Pursuing multiple therapeutic strategies in parallel is critical to addressing a spectrum of patient variables, including patient genetics, age, symptom profile, and priorities. Patients with different causal mutations or different symptom profiles may require different therapeutic strategies. Patients from different age cohorts may benefit differentially from different therapeutic strategies, and some therapeutics may only be effective within a certain therapeutic window. Patient priorities for symptom elimination, and patient tolerance for interventions and risk, also play a key role in determining appropriate therapeutics to develop. A portfolio enables full representation of the interests and needs of our patient community.

Two young patients

Enable individual patients to layer multiple strategies in combination.

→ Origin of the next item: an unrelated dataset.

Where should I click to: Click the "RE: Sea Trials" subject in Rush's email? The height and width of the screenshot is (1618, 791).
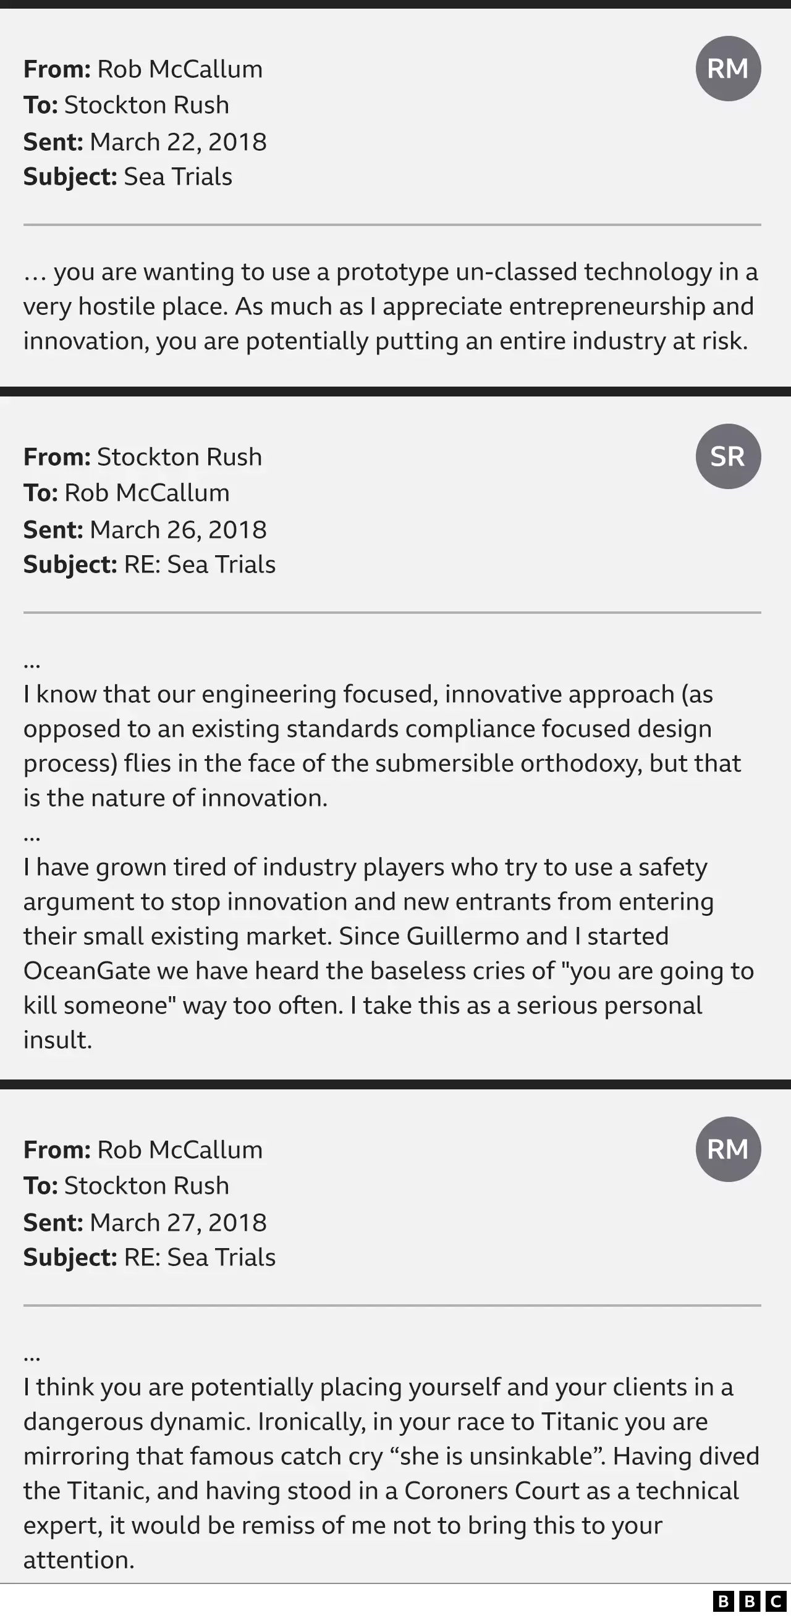tap(200, 565)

Therapies can be layered or combined for optimal effect in patients. Gene therapies have been used in combination with antisense oligonucleotides (ASOs) in other neurological diseases like spinal muscular atrophy (SMA), for example. Biology can limit the full effect of therapies, particularly when administered to the brain: challenges remain in administration, biodistribution, immune response, and longevity of effect. The possibility of combining therapies ensures that treatments offering partial benefits to patients are still highly valuable; developing therapeutics with incomplete or partial benefit to patients remains critical to the overall strategy.
Mitigate risks that a single therapy may be unsuccessful.

Preclinical therapeutics development is inherently risky. The possibility of a “dead end” is significant. To mitigate the risk of failure—and reduce its potential impact on patients – multiple parallel investments are essential. Because early-phase development costs are much lower than costs in later stages, investments can be distributed across several therapeutic development programs simultaneously.
Use common, proven approaches to maximize chances of success and build processes and platforms for addressing other adjacent diseases.

Our strategy for the AHC therapeutics program is grounded in proven science and designed to minimize risk. By cherry-picking validated successes from other disease groups, we’ve carefully curated and adapted these strategies for AHC. Our philosophy is to be “first to be second”—applying what works while avoiding unnecessary risks.
Be dynamic: adopt breakthrough technologies early and embrace innovative approaches.

Transformative breakthroughs in technology are expanding the range of the possible. Exponential growth in AI capabilities can enable us to use data to transfigure the landscape of rare disease by enabling new methods of drug discovery, analyzing patient data, or identifying shared pathways across diseases. We’ve partnered with AI innovators early, as they refine their algorithms.

And It's not just AI: our approach requires constant evaluation of how to use the most advanced technologies to advance our mission.

Although initially developed with AHC at its core, our research strategy can be extrapolated to other rare diseases, creating a scalable and impactful model for broader application.